WHAT THE TASK REQUIRES. Copy, from the entries below, each line where the word "click" can be found.

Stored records
▬▬▬▬▬▬
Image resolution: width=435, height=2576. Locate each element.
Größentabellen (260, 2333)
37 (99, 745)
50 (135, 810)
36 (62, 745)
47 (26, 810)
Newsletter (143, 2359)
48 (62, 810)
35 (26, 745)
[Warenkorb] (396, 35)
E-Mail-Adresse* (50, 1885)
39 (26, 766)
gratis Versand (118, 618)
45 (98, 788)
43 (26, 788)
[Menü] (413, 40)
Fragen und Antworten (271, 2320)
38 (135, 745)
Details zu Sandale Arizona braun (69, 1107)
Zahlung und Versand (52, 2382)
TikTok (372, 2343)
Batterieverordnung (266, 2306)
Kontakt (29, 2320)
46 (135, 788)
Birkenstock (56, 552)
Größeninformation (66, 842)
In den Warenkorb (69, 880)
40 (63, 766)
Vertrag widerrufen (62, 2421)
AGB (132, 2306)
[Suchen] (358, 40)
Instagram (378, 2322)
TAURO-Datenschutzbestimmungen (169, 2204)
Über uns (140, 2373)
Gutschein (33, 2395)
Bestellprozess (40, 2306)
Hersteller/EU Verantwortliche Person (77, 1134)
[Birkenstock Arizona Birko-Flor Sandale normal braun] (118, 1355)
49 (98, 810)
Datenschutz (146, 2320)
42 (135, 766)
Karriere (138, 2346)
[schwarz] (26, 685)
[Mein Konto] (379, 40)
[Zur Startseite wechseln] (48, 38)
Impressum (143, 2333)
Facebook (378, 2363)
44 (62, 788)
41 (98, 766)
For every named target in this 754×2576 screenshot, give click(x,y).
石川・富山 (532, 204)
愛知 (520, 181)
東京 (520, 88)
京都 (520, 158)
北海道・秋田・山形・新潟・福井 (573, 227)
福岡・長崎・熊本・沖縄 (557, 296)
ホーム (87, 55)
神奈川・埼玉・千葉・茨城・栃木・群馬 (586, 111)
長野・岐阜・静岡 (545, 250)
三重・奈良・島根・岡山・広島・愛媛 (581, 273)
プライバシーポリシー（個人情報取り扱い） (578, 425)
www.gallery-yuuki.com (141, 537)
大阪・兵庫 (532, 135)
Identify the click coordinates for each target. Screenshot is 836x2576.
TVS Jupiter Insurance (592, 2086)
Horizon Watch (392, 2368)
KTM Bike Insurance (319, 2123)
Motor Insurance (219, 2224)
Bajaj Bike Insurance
▬▬▬▬▬▬
RESULT OF THIS TASK.
For every named target in this 754×2576 screenshot, give click(x,y).
Identify the click coordinates for each target. Screenshot is 836x2576.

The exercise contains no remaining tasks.